Throughout my most of adult life my faith and belief in God has been pretty strong. Now there have certainly been times of ups and downs; times when I fell from Him or maybe better put turned my back on Him, but He's always weighed pretty heavily on my mind. Over the last four years or so I would say that my faith, obedience and trust in Him have grown. For most of those years it's been me seeking Christ for our marriage, our children and our lives instead of my husband and I as a unit.
Through these years I have prayed diligently for my husband, my family and my faith. God has taught me that patience, obedience and trust in Him will get me…us through anything that comes our way. There have been some really hard and trying times, but He never left me and with each trial we came through and sometimes even stronger than when we went in. Because of His faithfulness to me and my family I have seen some prayers that I thought were hopeless answered and I have seen some things come to pass even better than I could have ever imagined them myself. I am close to Him and He is close to me.

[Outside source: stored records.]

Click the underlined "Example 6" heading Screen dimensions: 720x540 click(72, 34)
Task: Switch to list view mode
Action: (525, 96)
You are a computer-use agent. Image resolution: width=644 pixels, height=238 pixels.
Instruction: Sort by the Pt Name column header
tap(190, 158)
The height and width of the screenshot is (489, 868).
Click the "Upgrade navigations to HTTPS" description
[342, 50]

Hebrews 11:1 (NLT) 1 Faith is the confidence that what we hope for will actually happen; it gives us assurance about things we cannot see.
One of those prayers was for my husband to return to God and place Him at the forefront of His life; therefore being at the front of ours with unity in Christ. Some days I would see some light and others I felt like God wasn't listening because it wasn't happening right now or the way I wanted it to. Some days the wedge between us, him and God felt so long and so wide that nothing could restore it, but my God is a faithful God! I never allowed myself to give up or give in and I never lost all hope!

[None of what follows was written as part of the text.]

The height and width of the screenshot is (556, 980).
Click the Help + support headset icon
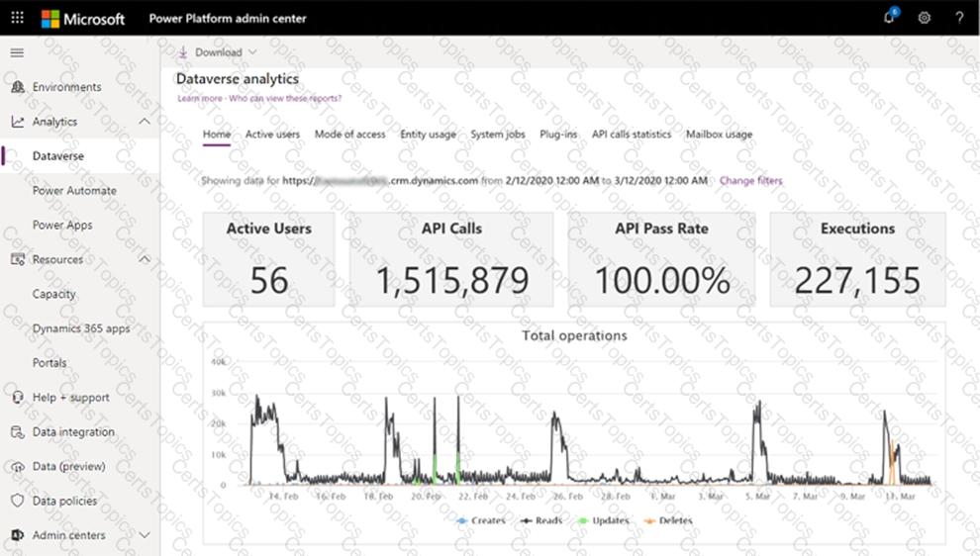(17, 398)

Over the last month or two my husband has had such a transformation in heart and a fire that burns inside him for Christ that it's not only amazing, but beautiful! He's hungry for His word and wants to be filled with His Spirit. It makes me reach back to something my granny used to say all the time….my cup runneth over. I'm overjoyed and blessed beyond words. I can honestly say that I have been close to God, but because my husband is coming back to Him and stepping into his place in God's kingdom I feel closer to Him than I ever have before!! Not only am I joined together as one with my husband, but we are joined together in and for Christ.
God knew what was needed to bring him back to Him and He knew just what he needed to go through to make his testimony as powerful as it's going to be. For that, even when I couldn't understand, I am grateful for God being God! His time, His will and His way are my sincere prayers for my husband, children and me. We still have a ways to go, but we surely aren't what we used to be and through God we will continue to grow and reach out to as many people on His behalf as we can.
Psalm 115:1 (NIV) 1 Not to us, Lord, not to us but to your name be the glory, because of your love and faithfulness.